(Dataset entries)
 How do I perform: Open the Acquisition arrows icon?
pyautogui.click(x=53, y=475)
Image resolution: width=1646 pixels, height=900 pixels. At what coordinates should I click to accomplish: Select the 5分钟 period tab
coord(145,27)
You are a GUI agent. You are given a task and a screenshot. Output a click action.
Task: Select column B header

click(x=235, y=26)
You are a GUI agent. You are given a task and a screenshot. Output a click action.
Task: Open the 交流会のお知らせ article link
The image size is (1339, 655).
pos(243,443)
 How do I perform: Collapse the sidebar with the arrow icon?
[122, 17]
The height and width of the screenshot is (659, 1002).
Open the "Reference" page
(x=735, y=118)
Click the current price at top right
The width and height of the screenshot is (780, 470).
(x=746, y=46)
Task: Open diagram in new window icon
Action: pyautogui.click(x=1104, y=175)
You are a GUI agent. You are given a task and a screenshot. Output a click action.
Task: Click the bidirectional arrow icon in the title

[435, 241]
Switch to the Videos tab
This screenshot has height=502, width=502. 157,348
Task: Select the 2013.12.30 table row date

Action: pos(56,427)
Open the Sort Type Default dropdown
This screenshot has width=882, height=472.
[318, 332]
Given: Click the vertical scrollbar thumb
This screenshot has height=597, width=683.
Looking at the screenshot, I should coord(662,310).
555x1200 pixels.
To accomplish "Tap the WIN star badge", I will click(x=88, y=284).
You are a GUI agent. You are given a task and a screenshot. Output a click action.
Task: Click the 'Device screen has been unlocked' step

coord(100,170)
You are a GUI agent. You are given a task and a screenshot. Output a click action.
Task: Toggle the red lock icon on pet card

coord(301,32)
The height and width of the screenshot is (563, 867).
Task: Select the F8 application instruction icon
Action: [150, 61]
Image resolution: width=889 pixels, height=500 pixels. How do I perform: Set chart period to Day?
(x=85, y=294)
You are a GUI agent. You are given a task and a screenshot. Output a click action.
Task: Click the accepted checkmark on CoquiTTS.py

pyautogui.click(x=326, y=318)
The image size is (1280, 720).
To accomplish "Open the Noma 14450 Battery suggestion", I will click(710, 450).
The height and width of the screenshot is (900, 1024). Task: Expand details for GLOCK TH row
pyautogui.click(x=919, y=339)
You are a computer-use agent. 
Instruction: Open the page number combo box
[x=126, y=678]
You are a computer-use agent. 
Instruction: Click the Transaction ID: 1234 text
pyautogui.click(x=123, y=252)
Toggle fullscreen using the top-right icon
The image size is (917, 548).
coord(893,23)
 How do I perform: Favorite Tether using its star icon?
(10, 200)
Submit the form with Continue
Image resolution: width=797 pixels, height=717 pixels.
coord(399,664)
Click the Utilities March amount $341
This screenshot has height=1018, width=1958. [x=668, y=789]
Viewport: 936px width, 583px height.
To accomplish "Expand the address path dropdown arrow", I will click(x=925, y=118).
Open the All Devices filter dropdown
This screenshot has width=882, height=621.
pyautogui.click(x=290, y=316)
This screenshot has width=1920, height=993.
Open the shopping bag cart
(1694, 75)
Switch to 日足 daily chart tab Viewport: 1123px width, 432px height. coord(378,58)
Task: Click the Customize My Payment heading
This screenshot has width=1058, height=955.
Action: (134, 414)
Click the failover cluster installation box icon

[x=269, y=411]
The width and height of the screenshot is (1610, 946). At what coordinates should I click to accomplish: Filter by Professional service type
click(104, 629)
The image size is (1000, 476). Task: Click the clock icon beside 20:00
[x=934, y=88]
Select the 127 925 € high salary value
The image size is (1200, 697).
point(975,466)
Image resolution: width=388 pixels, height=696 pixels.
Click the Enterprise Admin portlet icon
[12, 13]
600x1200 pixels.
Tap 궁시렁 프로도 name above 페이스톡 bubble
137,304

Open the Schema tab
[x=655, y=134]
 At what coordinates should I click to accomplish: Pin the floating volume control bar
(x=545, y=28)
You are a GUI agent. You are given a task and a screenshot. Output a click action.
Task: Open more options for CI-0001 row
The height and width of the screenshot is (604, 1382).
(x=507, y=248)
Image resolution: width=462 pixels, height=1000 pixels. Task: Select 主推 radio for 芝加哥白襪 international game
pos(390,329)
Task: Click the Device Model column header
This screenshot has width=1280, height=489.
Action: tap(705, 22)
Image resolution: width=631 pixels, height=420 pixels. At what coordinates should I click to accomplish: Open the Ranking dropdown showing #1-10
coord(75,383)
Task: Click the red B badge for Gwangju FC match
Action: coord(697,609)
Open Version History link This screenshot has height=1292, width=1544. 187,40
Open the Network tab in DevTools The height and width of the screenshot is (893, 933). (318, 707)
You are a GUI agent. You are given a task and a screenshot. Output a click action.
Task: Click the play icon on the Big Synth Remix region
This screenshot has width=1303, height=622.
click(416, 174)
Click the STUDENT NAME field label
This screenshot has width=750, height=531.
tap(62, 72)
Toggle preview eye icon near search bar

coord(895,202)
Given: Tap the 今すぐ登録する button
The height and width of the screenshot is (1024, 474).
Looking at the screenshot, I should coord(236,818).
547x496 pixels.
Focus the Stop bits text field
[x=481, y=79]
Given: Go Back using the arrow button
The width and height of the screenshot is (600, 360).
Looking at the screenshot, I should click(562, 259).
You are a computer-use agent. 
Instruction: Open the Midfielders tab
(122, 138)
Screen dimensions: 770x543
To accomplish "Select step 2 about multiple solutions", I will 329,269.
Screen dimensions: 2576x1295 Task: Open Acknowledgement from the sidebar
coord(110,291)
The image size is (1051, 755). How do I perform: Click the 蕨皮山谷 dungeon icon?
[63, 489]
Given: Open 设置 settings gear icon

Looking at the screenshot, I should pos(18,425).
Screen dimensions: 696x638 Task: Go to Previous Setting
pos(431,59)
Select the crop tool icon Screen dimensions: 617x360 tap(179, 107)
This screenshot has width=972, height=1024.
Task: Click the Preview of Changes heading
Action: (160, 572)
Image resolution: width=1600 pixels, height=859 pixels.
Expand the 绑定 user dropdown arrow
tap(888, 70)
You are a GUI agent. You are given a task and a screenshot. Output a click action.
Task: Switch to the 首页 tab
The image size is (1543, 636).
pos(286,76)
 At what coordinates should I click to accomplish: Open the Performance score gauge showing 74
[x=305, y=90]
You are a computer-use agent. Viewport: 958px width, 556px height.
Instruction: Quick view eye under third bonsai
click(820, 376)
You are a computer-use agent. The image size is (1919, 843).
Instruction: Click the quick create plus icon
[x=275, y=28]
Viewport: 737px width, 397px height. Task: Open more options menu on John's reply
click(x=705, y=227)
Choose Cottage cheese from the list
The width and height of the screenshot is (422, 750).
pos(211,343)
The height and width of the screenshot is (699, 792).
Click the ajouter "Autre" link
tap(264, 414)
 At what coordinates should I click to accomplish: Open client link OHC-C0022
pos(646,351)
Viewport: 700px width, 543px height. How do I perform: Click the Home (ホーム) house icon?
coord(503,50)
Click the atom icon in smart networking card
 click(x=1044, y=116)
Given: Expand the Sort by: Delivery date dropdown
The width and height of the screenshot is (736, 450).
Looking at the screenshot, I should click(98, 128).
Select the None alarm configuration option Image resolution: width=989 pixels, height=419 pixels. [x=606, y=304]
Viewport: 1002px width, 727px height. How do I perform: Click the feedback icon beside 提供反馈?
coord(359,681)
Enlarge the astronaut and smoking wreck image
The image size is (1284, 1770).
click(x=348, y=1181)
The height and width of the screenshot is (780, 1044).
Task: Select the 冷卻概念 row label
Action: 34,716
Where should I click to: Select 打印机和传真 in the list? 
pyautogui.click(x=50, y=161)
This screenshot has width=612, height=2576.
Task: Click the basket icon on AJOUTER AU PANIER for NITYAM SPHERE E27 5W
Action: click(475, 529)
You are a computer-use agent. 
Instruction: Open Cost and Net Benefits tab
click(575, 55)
(End Dataset entries)
> **What is needed**
Print the data above exactly as it was provided.

> **Exercise solution**
 How do I perform: Open the Acquisition arrows icon?
pyautogui.click(x=53, y=475)
Image resolution: width=1646 pixels, height=900 pixels. At what coordinates should I click to accomplish: Select the 5分钟 period tab
coord(145,27)
You are a GUI agent. You are given a task and a screenshot. Output a click action.
Task: Select column B header

click(x=235, y=26)
You are a GUI agent. You are given a task and a screenshot. Output a click action.
Task: Open the 交流会のお知らせ article link
The image size is (1339, 655).
pos(243,443)
 How do I perform: Collapse the sidebar with the arrow icon?
[122, 17]
The height and width of the screenshot is (659, 1002).
Open the "Reference" page
(x=735, y=118)
Click the current price at top right
The width and height of the screenshot is (780, 470).
(x=746, y=46)
Task: Open diagram in new window icon
Action: pyautogui.click(x=1104, y=175)
You are a GUI agent. You are given a task and a screenshot. Output a click action.
Task: Click the bidirectional arrow icon in the title

[435, 241]
Switch to the Videos tab
This screenshot has height=502, width=502. 157,348
Task: Select the 2013.12.30 table row date

Action: pos(56,427)
Open the Sort Type Default dropdown
This screenshot has width=882, height=472.
[318, 332]
Given: Click the vertical scrollbar thumb
This screenshot has height=597, width=683.
Looking at the screenshot, I should coord(662,310).
555x1200 pixels.
To accomplish "Tap the WIN star badge", I will click(x=88, y=284).
You are a GUI agent. You are given a task and a screenshot. Output a click action.
Task: Click the 'Device screen has been unlocked' step

coord(100,170)
You are a GUI agent. You are given a task and a screenshot. Output a click action.
Task: Toggle the red lock icon on pet card

coord(301,32)
The height and width of the screenshot is (563, 867).
Task: Select the F8 application instruction icon
Action: [150, 61]
Image resolution: width=889 pixels, height=500 pixels. How do I perform: Set chart period to Day?
(x=85, y=294)
You are a GUI agent. You are given a task and a screenshot. Output a click action.
Task: Click the accepted checkmark on CoquiTTS.py

pyautogui.click(x=326, y=318)
The image size is (1280, 720).
To accomplish "Open the Noma 14450 Battery suggestion", I will click(710, 450).
The height and width of the screenshot is (900, 1024). Task: Expand details for GLOCK TH row
pyautogui.click(x=919, y=339)
You are a computer-use agent. 
Instruction: Open the page number combo box
[x=126, y=678]
You are a computer-use agent. 
Instruction: Click the Transaction ID: 1234 text
pyautogui.click(x=123, y=252)
Toggle fullscreen using the top-right icon
The image size is (917, 548).
coord(893,23)
 How do I perform: Favorite Tether using its star icon?
(10, 200)
Submit the form with Continue
Image resolution: width=797 pixels, height=717 pixels.
coord(399,664)
Click the Utilities March amount $341
This screenshot has height=1018, width=1958. [x=668, y=789]
Viewport: 936px width, 583px height.
To accomplish "Expand the address path dropdown arrow", I will click(x=925, y=118).
Open the All Devices filter dropdown
This screenshot has width=882, height=621.
pyautogui.click(x=290, y=316)
This screenshot has width=1920, height=993.
Open the shopping bag cart
(1694, 75)
Switch to 日足 daily chart tab Viewport: 1123px width, 432px height. coord(378,58)
Task: Click the Customize My Payment heading
This screenshot has width=1058, height=955.
Action: (134, 414)
Click the failover cluster installation box icon

[x=269, y=411]
The width and height of the screenshot is (1610, 946). At what coordinates should I click to accomplish: Filter by Professional service type
click(104, 629)
The image size is (1000, 476). Task: Click the clock icon beside 20:00
[x=934, y=88]
Select the 127 925 € high salary value
The image size is (1200, 697).
point(975,466)
Image resolution: width=388 pixels, height=696 pixels.
Click the Enterprise Admin portlet icon
[12, 13]
600x1200 pixels.
Tap 궁시렁 프로도 name above 페이스톡 bubble
137,304

Open the Schema tab
[x=655, y=134]
 At what coordinates should I click to accomplish: Pin the floating volume control bar
(x=545, y=28)
You are a GUI agent. You are given a task and a screenshot. Output a click action.
Task: Open more options for CI-0001 row
The height and width of the screenshot is (604, 1382).
(x=507, y=248)
Image resolution: width=462 pixels, height=1000 pixels. Task: Select 主推 radio for 芝加哥白襪 international game
pos(390,329)
Task: Click the Device Model column header
This screenshot has width=1280, height=489.
Action: tap(705, 22)
Image resolution: width=631 pixels, height=420 pixels. At what coordinates should I click to accomplish: Open the Ranking dropdown showing #1-10
coord(75,383)
Task: Click the red B badge for Gwangju FC match
Action: coord(697,609)
Open Version History link This screenshot has height=1292, width=1544. 187,40
Open the Network tab in DevTools The height and width of the screenshot is (893, 933). (318, 707)
You are a GUI agent. You are given a task and a screenshot. Output a click action.
Task: Click the play icon on the Big Synth Remix region
This screenshot has width=1303, height=622.
click(416, 174)
Click the STUDENT NAME field label
This screenshot has width=750, height=531.
tap(62, 72)
Toggle preview eye icon near search bar

coord(895,202)
Given: Tap the 今すぐ登録する button
The height and width of the screenshot is (1024, 474).
Looking at the screenshot, I should coord(236,818).
547x496 pixels.
Focus the Stop bits text field
[x=481, y=79]
Given: Go Back using the arrow button
The width and height of the screenshot is (600, 360).
Looking at the screenshot, I should click(562, 259).
You are a computer-use agent. 
Instruction: Open the Midfielders tab
(122, 138)
Screen dimensions: 770x543
To accomplish "Select step 2 about multiple solutions", I will 329,269.
Screen dimensions: 2576x1295 Task: Open Acknowledgement from the sidebar
coord(110,291)
The image size is (1051, 755). How do I perform: Click the 蕨皮山谷 dungeon icon?
[63, 489]
Given: Open 设置 settings gear icon

Looking at the screenshot, I should pos(18,425).
Screen dimensions: 696x638 Task: Go to Previous Setting
pos(431,59)
Select the crop tool icon Screen dimensions: 617x360 tap(179, 107)
This screenshot has width=972, height=1024.
Task: Click the Preview of Changes heading
Action: (160, 572)
Image resolution: width=1600 pixels, height=859 pixels.
Expand the 绑定 user dropdown arrow
tap(888, 70)
You are a GUI agent. You are given a task and a screenshot. Output a click action.
Task: Switch to the 首页 tab
The image size is (1543, 636).
pos(286,76)
 At what coordinates should I click to accomplish: Open the Performance score gauge showing 74
[x=305, y=90]
You are a computer-use agent. Viewport: 958px width, 556px height.
Instruction: Quick view eye under third bonsai
click(820, 376)
You are a computer-use agent. The image size is (1919, 843).
Instruction: Click the quick create plus icon
[x=275, y=28]
Viewport: 737px width, 397px height. Task: Open more options menu on John's reply
click(x=705, y=227)
Choose Cottage cheese from the list
The width and height of the screenshot is (422, 750).
pos(211,343)
The height and width of the screenshot is (699, 792).
Click the ajouter "Autre" link
tap(264, 414)
 At what coordinates should I click to accomplish: Open client link OHC-C0022
pos(646,351)
Viewport: 700px width, 543px height. How do I perform: Click the Home (ホーム) house icon?
coord(503,50)
Click the atom icon in smart networking card
 click(x=1044, y=116)
Given: Expand the Sort by: Delivery date dropdown
The width and height of the screenshot is (736, 450).
Looking at the screenshot, I should click(98, 128).
Select the None alarm configuration option Image resolution: width=989 pixels, height=419 pixels. [x=606, y=304]
Viewport: 1002px width, 727px height. How do I perform: Click the feedback icon beside 提供反馈?
coord(359,681)
Enlarge the astronaut and smoking wreck image
The image size is (1284, 1770).
click(x=348, y=1181)
The height and width of the screenshot is (780, 1044).
Task: Select the 冷卻概念 row label
Action: 34,716
Where should I click to: Select 打印机和传真 in the list? 
pyautogui.click(x=50, y=161)
This screenshot has width=612, height=2576.
Task: Click the basket icon on AJOUTER AU PANIER for NITYAM SPHERE E27 5W
Action: click(475, 529)
You are a computer-use agent. 
Instruction: Open Cost and Net Benefits tab
click(575, 55)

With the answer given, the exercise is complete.